━━ PASSAGE SHOWN ━━

Arnon Grunberg



On an enigma – Calum Marsh in NYT:

‘Who is Tom Cruise? What is Tom Cruise? Why is Tom … Cruise?” This is a tricky line of questioning.
Onscreen, Cruise is unmistakably our biggest movie star, as the New York Times reporter Nicole Sperling recently explained — the last true exponent of a century-old studio system that has been steadily eroded by the rising forces of franchise filmmaking and streaming. His powerful charisma and daredevil stunt work have combined, yet again, in his latest hit, “Top Gun: Maverick,”bringing it past the $1 billion mark.
Offscreen, Cruise is elusive. He is the frequent public mouthpiece for a cryptic, controversial religion that seems harder to understand the more he talks about it. He is intensely secretiveabout the details of his private life. Even when he makes the occasional effort to seem like an ordinary, relatable guy, he winds up sounding like an A.I. approximation of one. Asked by Moviebill magazine to describe his most memorable filmgoing experience, Cruise couldn’t name one. (“I love movies,” he said, very normally.) When asked which team he was rooting for at a Giants-Dodgers game he attended last fall, he replied, “I’m a fan of baseball.”’


‘But that’s just part of the story. One of the defining features of the last decade of his career is a level of quality control for which he himself is chiefly responsible. It’s not that he is incapable of making a bad movie: “The Mummy” (2017), Universal’s failed attempt to kick off an entire “Dark Universe” of big-budget creature features, made that clear. But recent Cruise films have in common a degree of ambition and enthusiasm that is rare in today’s blockbuster landscape, and when everything works, that effort pays off enormously. You will not see Cruise phoning in a performance. You get the sense that he treats every movie he does these days as if it were the most important one he has ever done.’


‘How could anyone have expected “Top Gun: Maverick,” a sequel to a 35-year-old action movie with a rather cool critical reputation, to be not only far superior to the original film, but also one of the finest action films in many years? But then you read about Cruise’s dogged insistence on keeping everything as real as possible — demanding a minimum of computer-generated effects, forcing himself through arduous flight training, encouraging his co-stars to bear G-force speeds until they literally threw up. Some of Cruise’s co-stars over the years have characterized his obsessiveness as extreme to the point of what sounds like cinematic despotism, and it’s true that it would probably be easier, and cheaper, to do much of this in front of a green screen. But that’s not Cruise. When it comes to this stuff, he cares too much.’


‘But Cruise’s devotion to the movies runs deeper, if that’s possible. It’s a devotion to the Movies with a capital M. As A-list talent flocks to deep-pocketed streamers with blockbuster ambitions, Cruise has remained adamant that he will not make a movie for the likes of Netflix or Amazon Prime Video, refusing to negotiate on the possibility of a V.O.D. premiere for “Maverick” earlier in the pandemic. (“I make movies for the big screen,” he explained.) His interest in preserving that traditional cinematic experience shines through in the colossal scale of the productions themselves, so that when Cruise is looming over you in immense, Imax dimensions, he feels every bit as big as the image. It’s a reminder that so much of what we watch is tailored to the streaming era — a mass of “content” designed to play as well on a phone as on the big screen. For those of us who still care deeply about the cinema and fear for its future, Cruise’s efforts feel invaluable.’


‘Does anyone particularly care about the adventures of Ethan Hunt? (That’s the name of his character in “Mission: Impossible,” in case you forgot.) Hunt is just another name for the man we really care about: Cruise, plain and simple.’


‘Cruise the star burns as bright as any of his contemporaries, and far brighter than any who have come up since, in part because he continues to throw more and more of himself into his work and give up less and less of himself everywhere else. Who is he? You have to look to the movies to find out.’

Read the article here.

━━━
━━ DATA SECTION ━━

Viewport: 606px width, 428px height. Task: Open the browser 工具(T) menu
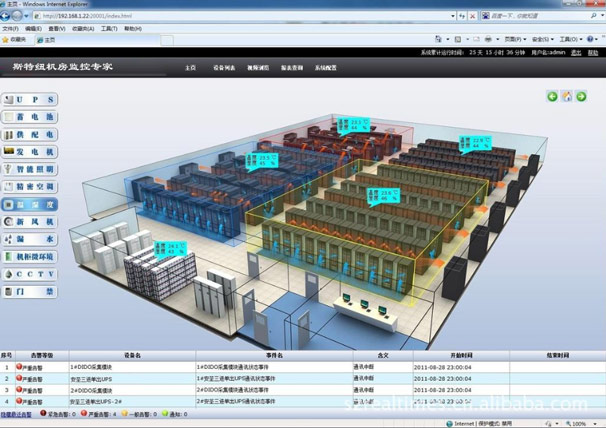pyautogui.click(x=109, y=29)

━━━

## YOUR TASKS
#1 List every movie that the Tom Cruise piece names by title.
#2 According to the Tom Cruise piece, which magazine asked Cruise to describe his most memorable filmgoing experience?
#3 Continue the Tom Cruise piece from its final line.

## ANSWERS FOR THIS EXERCISE
#1 "Top Gun: Maverick", "The Mummy", "Mission: Impossible"

#2 Moviebill magazine

#3
It’s somehow a relief, almost a comic relief, that for once we don’t read about a fallen star, drugs, booze, gambling, and maybe some violence. Finally, one is not succumbing to fame.
I’m not sure if I agree with the enthusiasm about the movies, I haven’t seen most of the movies that are being discussed in this article, I did see ‘Magnolia’ and I loved it, but I’m tempted finally to see a Mission Impossible. Don’t call me a snob. I just didn’t have the time.

Also, in times of social media, true secretiveness is sexy, at least as long as Tom Cruise is playing Kosinski’s gardener (Chance) in real life.

The insistence in doing all the stunts himself and forcing the other actors to go along with him is admirable, but also pure transgression. Transgression is of the essence, no art without it, not even a blockbuster without it.
That doesn’t mean that the artist should abuse fellow human beings.